2.    Section 6 of the Credit Agreement is hereby amended by inserting the following new Section 6.19 after Section 6.18 thereof:
“6.19    Anti-Terrorism/Sanctions. None of the Company, any Subsidiary or to the knowledge of the Company or such Subsidiary, any of their respective directors, officers, or employees is a Sanctioned Person.”

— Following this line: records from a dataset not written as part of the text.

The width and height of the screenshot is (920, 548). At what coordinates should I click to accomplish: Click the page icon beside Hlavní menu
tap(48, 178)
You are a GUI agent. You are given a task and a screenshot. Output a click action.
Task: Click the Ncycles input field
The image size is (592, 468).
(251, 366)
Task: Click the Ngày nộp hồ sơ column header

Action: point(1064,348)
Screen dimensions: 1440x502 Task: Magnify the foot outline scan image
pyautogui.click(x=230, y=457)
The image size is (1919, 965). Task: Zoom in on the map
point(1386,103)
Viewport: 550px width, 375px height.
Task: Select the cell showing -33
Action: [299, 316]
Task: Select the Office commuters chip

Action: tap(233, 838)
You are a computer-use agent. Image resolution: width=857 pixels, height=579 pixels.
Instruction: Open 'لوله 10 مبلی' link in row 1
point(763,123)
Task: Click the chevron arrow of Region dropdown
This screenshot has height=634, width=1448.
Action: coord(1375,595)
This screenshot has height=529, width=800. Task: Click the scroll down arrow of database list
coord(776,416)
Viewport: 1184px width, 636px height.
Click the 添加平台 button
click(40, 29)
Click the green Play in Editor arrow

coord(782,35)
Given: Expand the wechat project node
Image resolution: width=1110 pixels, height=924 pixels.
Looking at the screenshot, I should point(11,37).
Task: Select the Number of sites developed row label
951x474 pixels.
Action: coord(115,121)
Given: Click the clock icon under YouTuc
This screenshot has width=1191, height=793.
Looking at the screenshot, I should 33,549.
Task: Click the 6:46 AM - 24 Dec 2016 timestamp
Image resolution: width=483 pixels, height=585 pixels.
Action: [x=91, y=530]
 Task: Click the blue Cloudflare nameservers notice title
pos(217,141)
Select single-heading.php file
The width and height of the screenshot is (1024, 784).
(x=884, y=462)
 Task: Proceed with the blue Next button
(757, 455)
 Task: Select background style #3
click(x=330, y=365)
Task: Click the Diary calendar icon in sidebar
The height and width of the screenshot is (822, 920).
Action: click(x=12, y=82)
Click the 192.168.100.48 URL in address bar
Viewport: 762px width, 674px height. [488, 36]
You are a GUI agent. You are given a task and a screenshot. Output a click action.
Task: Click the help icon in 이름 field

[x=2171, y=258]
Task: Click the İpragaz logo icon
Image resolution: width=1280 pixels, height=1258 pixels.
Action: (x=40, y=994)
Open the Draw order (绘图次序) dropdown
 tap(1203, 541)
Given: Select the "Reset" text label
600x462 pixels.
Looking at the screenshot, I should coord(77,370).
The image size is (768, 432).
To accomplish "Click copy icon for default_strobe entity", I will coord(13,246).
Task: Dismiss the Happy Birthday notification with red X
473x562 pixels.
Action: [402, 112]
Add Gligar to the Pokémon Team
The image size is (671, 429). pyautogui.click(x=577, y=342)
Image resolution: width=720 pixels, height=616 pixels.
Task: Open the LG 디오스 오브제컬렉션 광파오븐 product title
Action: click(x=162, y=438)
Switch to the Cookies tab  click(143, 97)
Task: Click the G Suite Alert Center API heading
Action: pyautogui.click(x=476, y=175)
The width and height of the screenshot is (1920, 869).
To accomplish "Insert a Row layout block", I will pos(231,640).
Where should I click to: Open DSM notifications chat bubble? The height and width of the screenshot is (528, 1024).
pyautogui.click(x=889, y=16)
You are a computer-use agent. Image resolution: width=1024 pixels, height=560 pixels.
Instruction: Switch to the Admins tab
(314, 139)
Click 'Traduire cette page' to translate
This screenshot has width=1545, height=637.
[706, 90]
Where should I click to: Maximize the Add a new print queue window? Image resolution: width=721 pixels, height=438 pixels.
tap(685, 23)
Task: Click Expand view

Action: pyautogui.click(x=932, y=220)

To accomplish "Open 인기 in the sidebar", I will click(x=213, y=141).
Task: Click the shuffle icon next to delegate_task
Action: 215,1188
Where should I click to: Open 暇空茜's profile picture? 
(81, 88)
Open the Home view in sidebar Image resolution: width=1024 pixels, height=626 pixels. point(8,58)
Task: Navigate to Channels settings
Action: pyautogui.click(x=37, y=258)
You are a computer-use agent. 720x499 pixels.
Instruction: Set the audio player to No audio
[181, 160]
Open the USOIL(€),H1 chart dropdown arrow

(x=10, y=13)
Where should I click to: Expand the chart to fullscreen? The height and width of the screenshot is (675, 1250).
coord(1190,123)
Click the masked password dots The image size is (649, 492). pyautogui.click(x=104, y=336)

3.    Section 7.5 of the Credit Agreement is amended and restated in its entirety as follows:
“7.5    Maintain Funded Debt Ratio Level. On a Consolidated basis, maintain as of the end of each fiscal quarter a ratio of Consolidated Funded Debt minus Unrestricted Cash (including in the calculation thereof, for purposes of this Section 7.5, all Debt incurred by a Special Purpose Subsidiary, whether or not included therein under GAAP) to the Company’s Consolidated Tangible Net Worth equal to or less than 3.25 to 1.0.”
4.    The following new Section 7.21 after Section 7.20 of the Credit Agreement:
“7.21    Anti-Terrorism/Sanctions. Not (i) use the Advances to fund any operations in, finance any investments or activities in, or, make any payments to, a Sanctioned Country or Sanctioned Person in violation of any Anti-Terrorism Law, (ii) derive the funds used to repay the Indebtedness from any unlawful activity prohibited by Anti-Terrorism Laws, or (iii) directly, or to the Company’s knowledge, indirectly, use the Advances or proceeds thereof in any other manner that would result in a violation of Sanctions.”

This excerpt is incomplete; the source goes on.